Summary. The manuscript introduces CRFT, a unified coarse-to-fine transformer framework for cross-modal image registration based on learning modality-independent feature flows. The coarse stage uses multi-scale feature correlation for global correspondences, while the fine stage employs hierarchical feature fusion and adaptive spatial reasoning. An iterative discrepancy-guided attention mechanism augmented with a Spatial Geometric Transform (SGT) recurrently refines the flow field to capture spatial inconsistencies and enforce consistency under large affine and scale variations. The central claim is that CRFT consistently outperforms state-of-the-art registration methods in accuracy and robustness across diverse cross-modal datasets, with broader applicability to remote sensing, autonomous navigation, and medical imaging; code and datasets are released publicly.

Significance. If the empirical results are robust, this work could advance cross-modal registration by providing a practical, transformer-based paradigm that jointly addresses feature alignment and flow estimation without modality-specific assumptions. The emphasis on recurrent consistency enforcement and public code release supports reproducibility and potential adoption in applied domains where large deformations are common.

minor comments (3)
  1. The abstract states that 'extensive experiments... demonstrate that CRFT consistently outperforms' but provides no quantitative metrics, specific datasets, or baseline comparisons; moving at least one key result (e.g., average error reduction on a named dataset) into the abstract would strengthen the summary.
  2. Notation for the Spatial Geometric Transform (SGT) and the discrepancy-guided attention is introduced without an explicit equation reference in the high-level description; adding a compact equation block early in §3 would improve readability for readers unfamiliar with recurrent flow refinement.
  3. The claim of a 'modality-independent feature flow representation' is presented as an outcome of joint training; a short ablation isolating the contribution of the recurrent SGT module versus a non-recurrent baseline would help substantiate that this property is not merely an artifact of the training data.
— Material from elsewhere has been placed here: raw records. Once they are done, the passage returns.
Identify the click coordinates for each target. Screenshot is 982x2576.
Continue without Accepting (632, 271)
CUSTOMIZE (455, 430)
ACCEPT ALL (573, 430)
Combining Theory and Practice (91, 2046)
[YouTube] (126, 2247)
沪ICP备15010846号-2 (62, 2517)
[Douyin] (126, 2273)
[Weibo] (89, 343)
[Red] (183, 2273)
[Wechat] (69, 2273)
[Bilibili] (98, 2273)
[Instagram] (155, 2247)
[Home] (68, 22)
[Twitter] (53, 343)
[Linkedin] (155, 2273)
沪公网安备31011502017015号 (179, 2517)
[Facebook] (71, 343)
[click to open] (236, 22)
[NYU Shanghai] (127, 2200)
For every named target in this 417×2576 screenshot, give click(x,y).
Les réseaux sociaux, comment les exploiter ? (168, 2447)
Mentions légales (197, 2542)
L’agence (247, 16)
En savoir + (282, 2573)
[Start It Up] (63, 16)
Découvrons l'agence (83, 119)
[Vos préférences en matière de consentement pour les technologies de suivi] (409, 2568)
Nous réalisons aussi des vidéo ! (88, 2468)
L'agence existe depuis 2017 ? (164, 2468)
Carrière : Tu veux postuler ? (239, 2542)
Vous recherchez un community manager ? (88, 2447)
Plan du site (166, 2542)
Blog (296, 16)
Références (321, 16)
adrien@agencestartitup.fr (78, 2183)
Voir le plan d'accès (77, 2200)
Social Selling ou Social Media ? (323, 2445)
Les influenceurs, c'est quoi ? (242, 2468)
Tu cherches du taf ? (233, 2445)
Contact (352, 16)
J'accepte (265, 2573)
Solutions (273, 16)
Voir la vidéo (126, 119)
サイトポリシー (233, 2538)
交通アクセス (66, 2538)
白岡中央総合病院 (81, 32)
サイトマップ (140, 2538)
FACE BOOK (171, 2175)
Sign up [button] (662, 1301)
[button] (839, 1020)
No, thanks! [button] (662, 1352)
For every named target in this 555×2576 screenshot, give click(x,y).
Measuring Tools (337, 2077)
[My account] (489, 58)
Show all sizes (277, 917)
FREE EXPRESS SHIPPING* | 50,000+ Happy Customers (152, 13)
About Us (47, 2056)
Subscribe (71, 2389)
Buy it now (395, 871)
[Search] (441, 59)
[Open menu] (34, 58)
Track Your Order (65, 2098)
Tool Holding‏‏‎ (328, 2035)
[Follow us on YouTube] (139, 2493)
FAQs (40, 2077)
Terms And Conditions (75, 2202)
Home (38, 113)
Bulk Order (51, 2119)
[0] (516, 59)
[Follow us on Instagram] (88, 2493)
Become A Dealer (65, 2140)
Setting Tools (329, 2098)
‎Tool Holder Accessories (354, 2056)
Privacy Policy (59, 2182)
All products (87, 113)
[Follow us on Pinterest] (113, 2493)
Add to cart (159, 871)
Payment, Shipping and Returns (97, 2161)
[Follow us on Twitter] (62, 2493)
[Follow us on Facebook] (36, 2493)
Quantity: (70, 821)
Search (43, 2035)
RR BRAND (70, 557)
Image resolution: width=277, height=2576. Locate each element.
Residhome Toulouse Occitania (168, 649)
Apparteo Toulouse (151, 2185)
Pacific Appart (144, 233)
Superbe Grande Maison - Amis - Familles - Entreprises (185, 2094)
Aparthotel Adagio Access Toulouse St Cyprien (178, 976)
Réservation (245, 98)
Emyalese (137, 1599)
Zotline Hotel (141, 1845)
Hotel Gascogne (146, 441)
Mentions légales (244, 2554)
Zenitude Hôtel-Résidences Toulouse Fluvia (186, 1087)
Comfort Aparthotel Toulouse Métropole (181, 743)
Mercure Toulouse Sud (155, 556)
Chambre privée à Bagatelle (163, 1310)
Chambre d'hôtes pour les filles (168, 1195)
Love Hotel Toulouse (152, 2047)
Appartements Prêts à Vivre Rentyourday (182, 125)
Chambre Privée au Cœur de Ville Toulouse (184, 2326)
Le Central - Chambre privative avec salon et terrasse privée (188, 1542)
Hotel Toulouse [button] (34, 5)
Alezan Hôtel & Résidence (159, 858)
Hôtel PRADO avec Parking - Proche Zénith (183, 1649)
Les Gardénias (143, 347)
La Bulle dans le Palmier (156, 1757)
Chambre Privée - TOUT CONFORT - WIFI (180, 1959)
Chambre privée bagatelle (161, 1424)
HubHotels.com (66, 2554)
Simulated Author's Rebuttal

0 responses · 0 unresolved

We thank the referee for the positive assessment of our manuscript on CRFT and the recommendation for minor revision. We appreciate the recognition of the framework's potential to advance cross-modal registration through recurrent consistency enforcement and its applicability across domains. No specific major comments were provided in the report, so we have no point-by-point revisions to address at this stage.

Circularity Check

0 steps flagged

No significant circularity in derivation chain

full rationale

The paper describes a transformer-based architecture for cross-modal registration with coarse-to-fine stages, discrepancy-guided attention, and a Spatial Geometric Transform module. No equations, derivations, or first-principles claims are present in the provided text that reduce performance claims to fitted parameters, self-definitions, or self-citation chains. The central claims rest on empirical outperformance across datasets, which is independent of any internal reduction. This is a standard empirical ML architecture paper with no load-bearing theoretical steps that could exhibit circularity.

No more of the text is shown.